There are various interpretations of the relationship between the two individuals in this painting. In some of Hopper's works, such as Evening Wind (1921) and Summertime (1943), the movement of curtains or blinds can symbolize emotional or physical stirrings. By contrast, listless curtains may suggest emotional stagnation or an inability to connect other works like Eleven A.M. (1926) and Hotel by a Railroad (1952). These interpretations are open to discussion and may vary depending on the viewer's perspective.

One critic writes, "Although the room is brightly lit, we sense that something strange is going on. Apart from the relationship between the two figures, the suspenseful mood arises from the circumstance that they are apparently poring over confidential material at this late hour, looking for a certain document that has yet to turn up." The man's intense concentration might suggest the matter is urgent, as he has not chosen to keep his jacket on despite the warmth in the room, indicated by the open windows. He also seems unaware of the wind, which has caused a page to fall to the floor.

Another critic observes, "In this painting Hopper offers more clues to a narrative than he ordinarily does. To the left of the desk is a piece of paper the woman has just seen. One assumes that when this voluptuous female reaches for the paper, her action will arouse the man. On the back wall Hopper has painted a section of artificial light, which in turn dramatizes the point where the man and woman will interact with each other." While this is one interpretation, another possibility is to view the painting as part of a series about lost opportunities. For instance, the woman might bend down and, like the figure in Night Windows (1928), reveal her presence to unseen observers on the elevated train, still unnoticed by her male companion.

Early proposed titles for the painting included Room 1005 and Confidentially Yours, which may suggest that the relationship between the man and the woman involves a high level of trust, or that they are working together on a confidential matter. In the end, Hopper chose the more ambiguous title Office at Night.

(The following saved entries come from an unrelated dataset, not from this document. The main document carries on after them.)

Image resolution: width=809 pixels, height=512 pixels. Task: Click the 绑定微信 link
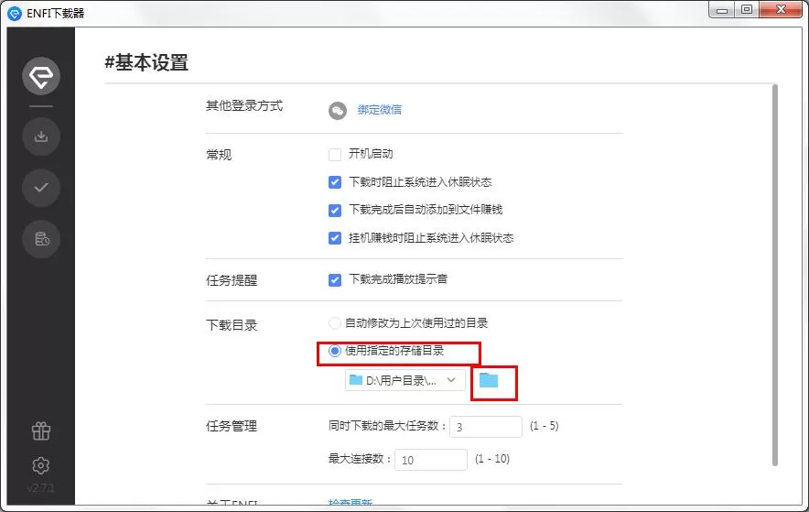(x=380, y=109)
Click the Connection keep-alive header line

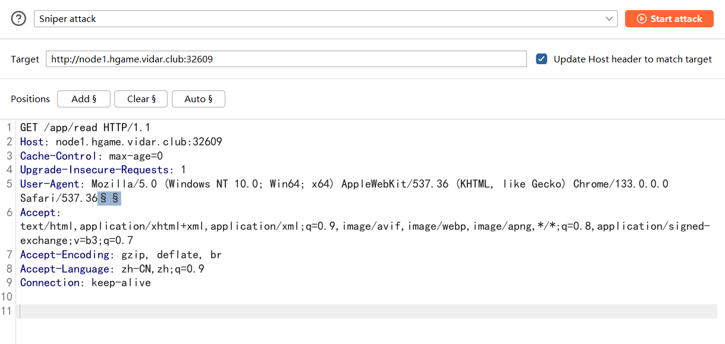pyautogui.click(x=85, y=283)
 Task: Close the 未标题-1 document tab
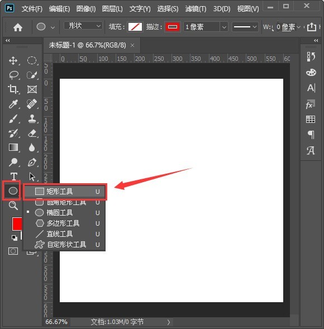[132, 45]
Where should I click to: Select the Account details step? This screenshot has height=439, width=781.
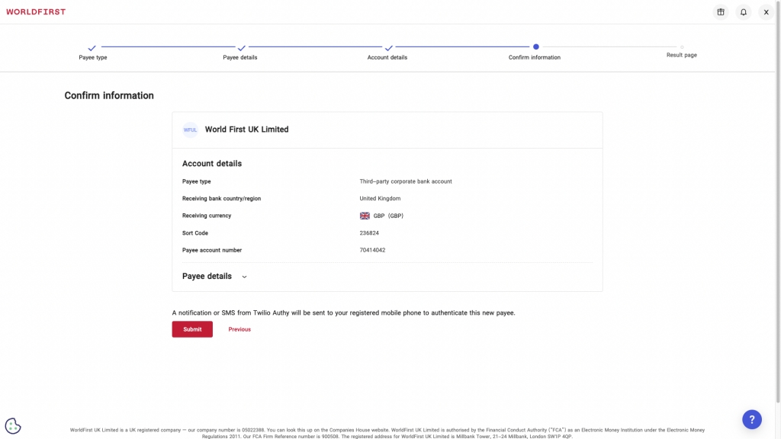tap(387, 56)
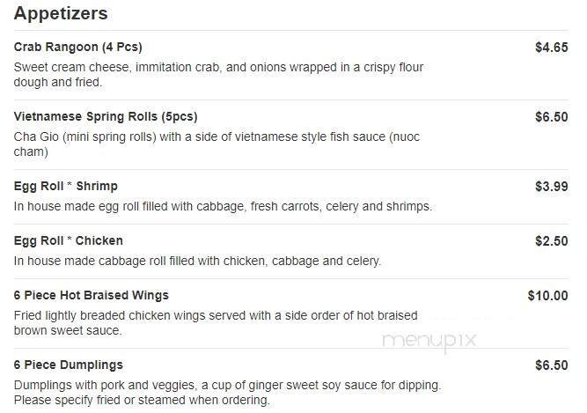
Task: Click the $4.65 Crab Rangoon price
Action: [551, 48]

As in other nighttime scenes, Hopper needed to realistically recreate the complexity of a room lit by multiple, overlapping sources of varying brightness. In Office at Night, the light comes from three sources: an overhead light, a lamp on the man's desk, which sheds a small puddle of intense light, and from a street-light shining in the open window on the right-hand side. Hopper reported that the overlap of the ceiling light and the exterior light presented technical challenges, as it required him to use different shades of white to convey the idea of degrees of shadow. A close examination of the corner behind the woman reveals the faint shadow she casts in the weak light of the ceiling fixture, nearly obscured by the sharply etched shadow of the filing cabinet illuminated by the light of the street lamp.